WHAT IS EXPECTED:
Every line from the one containing "You are a computer-use agent. Screen dimensions: 1568x582" to the one containing "Task: Click the 'Headquarters'" in the records below, both included, must be set down exactly, and no other line.

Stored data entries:
####

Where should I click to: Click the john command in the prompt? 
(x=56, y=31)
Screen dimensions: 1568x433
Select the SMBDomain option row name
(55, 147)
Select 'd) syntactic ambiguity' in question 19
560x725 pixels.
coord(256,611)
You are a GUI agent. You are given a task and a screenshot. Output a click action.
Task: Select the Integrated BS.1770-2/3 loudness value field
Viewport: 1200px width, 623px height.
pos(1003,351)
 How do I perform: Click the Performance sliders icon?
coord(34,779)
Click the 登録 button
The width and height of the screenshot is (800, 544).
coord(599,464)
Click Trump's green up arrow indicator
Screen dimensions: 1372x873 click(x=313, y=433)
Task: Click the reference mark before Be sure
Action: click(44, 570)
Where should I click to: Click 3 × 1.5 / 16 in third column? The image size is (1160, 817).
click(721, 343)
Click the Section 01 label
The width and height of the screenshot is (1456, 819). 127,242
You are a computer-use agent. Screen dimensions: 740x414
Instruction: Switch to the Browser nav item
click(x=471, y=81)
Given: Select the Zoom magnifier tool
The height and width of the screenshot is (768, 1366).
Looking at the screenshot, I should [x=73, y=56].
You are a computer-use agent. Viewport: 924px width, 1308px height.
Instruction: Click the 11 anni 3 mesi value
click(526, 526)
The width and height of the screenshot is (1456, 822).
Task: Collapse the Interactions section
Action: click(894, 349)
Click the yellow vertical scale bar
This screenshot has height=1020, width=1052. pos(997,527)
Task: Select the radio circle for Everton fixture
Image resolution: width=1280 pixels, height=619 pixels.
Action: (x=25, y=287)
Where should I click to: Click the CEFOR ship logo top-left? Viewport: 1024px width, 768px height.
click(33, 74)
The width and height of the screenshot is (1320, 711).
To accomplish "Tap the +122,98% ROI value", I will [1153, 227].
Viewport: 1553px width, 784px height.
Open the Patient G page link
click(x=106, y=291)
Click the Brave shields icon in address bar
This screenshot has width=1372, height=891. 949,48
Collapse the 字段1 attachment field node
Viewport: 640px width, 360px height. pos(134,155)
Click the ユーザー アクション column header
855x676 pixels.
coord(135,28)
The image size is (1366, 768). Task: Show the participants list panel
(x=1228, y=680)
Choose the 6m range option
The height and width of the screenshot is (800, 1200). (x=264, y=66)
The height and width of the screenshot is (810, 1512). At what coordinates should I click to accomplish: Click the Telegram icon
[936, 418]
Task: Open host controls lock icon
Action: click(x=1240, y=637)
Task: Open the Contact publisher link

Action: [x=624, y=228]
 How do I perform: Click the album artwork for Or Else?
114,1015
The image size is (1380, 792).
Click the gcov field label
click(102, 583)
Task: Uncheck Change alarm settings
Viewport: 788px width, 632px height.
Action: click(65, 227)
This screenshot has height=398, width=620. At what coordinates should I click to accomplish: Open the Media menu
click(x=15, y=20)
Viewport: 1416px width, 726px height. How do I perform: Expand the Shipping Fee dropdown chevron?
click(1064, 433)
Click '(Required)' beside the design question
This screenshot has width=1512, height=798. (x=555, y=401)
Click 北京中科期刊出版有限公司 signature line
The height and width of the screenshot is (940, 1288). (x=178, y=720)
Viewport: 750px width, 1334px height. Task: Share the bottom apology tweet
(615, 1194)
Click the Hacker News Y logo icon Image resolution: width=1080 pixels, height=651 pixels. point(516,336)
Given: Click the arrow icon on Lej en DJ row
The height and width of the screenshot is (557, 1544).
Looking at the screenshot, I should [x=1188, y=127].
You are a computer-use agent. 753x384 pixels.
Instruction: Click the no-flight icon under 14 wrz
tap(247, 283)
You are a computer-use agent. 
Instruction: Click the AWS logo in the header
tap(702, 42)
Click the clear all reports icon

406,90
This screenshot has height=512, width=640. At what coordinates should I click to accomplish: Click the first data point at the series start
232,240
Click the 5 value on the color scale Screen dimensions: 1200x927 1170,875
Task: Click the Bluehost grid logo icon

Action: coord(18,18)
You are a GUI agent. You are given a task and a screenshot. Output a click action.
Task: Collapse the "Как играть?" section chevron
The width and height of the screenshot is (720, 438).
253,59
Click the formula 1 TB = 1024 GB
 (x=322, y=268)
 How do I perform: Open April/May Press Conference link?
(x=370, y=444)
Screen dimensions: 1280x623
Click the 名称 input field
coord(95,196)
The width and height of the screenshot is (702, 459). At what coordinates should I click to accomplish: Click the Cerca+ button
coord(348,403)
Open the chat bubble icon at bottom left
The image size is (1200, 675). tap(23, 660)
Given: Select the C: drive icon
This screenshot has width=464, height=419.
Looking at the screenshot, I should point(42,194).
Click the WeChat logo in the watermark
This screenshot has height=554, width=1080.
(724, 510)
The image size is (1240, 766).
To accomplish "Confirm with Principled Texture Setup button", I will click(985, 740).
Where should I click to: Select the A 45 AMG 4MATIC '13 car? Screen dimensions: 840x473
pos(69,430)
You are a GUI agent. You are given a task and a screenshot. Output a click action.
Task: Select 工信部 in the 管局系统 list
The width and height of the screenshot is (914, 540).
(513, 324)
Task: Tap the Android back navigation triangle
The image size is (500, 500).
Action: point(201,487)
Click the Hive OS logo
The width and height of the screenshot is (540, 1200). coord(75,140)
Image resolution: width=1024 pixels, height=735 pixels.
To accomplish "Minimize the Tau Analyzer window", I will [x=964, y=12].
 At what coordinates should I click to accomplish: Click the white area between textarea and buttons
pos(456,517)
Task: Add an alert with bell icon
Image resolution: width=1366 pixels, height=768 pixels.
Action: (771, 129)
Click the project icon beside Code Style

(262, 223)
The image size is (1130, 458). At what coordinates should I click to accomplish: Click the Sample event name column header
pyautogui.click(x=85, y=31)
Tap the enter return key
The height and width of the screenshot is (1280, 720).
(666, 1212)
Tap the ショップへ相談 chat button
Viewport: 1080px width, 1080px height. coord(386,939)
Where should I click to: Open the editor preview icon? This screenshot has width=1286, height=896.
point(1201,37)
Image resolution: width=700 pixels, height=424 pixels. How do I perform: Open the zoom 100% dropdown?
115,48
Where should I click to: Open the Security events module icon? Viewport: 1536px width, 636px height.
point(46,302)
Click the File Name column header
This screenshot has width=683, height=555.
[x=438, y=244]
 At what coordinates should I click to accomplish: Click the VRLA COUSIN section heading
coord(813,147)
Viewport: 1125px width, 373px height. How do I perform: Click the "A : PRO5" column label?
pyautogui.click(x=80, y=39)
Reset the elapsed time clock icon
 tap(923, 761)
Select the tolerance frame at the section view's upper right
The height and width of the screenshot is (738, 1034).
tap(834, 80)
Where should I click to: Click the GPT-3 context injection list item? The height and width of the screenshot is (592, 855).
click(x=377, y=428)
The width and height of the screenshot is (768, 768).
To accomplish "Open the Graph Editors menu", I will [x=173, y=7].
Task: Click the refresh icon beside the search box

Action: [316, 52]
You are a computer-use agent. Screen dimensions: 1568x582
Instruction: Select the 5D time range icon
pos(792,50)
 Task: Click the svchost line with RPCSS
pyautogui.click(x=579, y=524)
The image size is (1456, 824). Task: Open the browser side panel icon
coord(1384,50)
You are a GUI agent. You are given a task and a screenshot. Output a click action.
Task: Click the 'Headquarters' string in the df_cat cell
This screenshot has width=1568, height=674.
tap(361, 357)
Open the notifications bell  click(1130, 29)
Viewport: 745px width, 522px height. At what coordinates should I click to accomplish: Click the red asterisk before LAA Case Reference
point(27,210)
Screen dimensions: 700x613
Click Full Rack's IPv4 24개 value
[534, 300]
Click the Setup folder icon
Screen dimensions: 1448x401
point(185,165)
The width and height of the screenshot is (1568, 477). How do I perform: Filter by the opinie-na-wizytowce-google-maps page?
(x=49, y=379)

####

WRITTEN RESPONSE:
You are a computer-use agent. Screen dimensions: 1568x582
Instruction: Select the 5D time range icon
pos(792,50)
 Task: Click the svchost line with RPCSS
pyautogui.click(x=579, y=524)
The image size is (1456, 824). Task: Open the browser side panel icon
coord(1384,50)
You are a GUI agent. You are given a task and a screenshot. Output a click action.
Task: Click the 'Headquarters' string in the df_cat cell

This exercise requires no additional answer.